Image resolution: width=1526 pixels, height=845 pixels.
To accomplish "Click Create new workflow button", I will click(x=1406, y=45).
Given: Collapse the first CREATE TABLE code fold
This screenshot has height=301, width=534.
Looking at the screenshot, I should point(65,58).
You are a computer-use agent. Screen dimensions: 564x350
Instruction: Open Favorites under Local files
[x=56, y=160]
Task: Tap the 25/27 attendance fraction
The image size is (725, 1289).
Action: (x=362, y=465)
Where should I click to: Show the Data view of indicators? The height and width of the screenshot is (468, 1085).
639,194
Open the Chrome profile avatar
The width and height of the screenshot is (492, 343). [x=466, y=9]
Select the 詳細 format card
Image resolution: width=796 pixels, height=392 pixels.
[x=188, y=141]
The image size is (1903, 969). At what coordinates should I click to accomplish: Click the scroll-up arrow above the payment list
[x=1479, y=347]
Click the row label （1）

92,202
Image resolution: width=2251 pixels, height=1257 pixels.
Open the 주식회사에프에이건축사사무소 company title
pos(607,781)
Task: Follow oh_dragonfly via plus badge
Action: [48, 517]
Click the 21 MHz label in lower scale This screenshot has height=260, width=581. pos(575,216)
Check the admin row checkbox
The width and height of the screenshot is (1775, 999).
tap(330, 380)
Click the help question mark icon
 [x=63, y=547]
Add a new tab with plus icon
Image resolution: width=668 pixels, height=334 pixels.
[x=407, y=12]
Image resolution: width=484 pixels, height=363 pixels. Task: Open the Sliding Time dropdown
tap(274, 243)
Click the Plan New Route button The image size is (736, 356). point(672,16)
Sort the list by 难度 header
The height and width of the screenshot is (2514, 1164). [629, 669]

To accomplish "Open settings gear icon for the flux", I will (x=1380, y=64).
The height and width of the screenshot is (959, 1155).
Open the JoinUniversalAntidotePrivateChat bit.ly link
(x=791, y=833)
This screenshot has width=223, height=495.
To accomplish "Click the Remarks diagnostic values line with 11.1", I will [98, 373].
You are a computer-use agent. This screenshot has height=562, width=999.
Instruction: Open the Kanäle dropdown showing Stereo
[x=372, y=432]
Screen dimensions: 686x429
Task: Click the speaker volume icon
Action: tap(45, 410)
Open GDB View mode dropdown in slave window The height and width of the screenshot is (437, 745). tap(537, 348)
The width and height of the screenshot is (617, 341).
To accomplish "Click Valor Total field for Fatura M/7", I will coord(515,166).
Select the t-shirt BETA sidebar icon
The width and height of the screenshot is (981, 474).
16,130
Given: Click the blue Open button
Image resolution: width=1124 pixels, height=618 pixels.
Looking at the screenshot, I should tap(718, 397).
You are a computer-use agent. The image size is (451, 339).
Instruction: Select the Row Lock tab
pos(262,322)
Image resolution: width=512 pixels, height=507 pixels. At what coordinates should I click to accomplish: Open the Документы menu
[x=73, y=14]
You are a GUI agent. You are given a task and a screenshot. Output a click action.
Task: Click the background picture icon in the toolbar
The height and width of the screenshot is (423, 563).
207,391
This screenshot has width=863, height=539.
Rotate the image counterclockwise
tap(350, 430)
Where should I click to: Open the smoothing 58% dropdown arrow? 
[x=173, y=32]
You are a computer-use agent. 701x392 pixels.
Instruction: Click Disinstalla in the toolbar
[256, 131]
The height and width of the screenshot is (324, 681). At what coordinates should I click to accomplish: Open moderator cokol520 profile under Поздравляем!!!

= = =

#### Goal
Copy the entries from the line containing "Open GDB View" through the line containing "tap(350, 430)", including both of those lines.

#### Right answer
Open GDB View mode dropdown in slave window The height and width of the screenshot is (437, 745). tap(537, 348)
The width and height of the screenshot is (617, 341).
To accomplish "Click Valor Total field for Fatura M/7", I will coord(515,166).
Select the t-shirt BETA sidebar icon
The width and height of the screenshot is (981, 474).
16,130
Given: Click the blue Open button
Image resolution: width=1124 pixels, height=618 pixels.
Looking at the screenshot, I should tap(718, 397).
You are a computer-use agent. The image size is (451, 339).
Instruction: Select the Row Lock tab
pos(262,322)
Image resolution: width=512 pixels, height=507 pixels. At what coordinates should I click to accomplish: Open the Документы menu
[x=73, y=14]
You are a GUI agent. You are given a task and a screenshot. Output a click action.
Task: Click the background picture icon in the toolbar
The height and width of the screenshot is (423, 563).
207,391
This screenshot has width=863, height=539.
Rotate the image counterclockwise
tap(350, 430)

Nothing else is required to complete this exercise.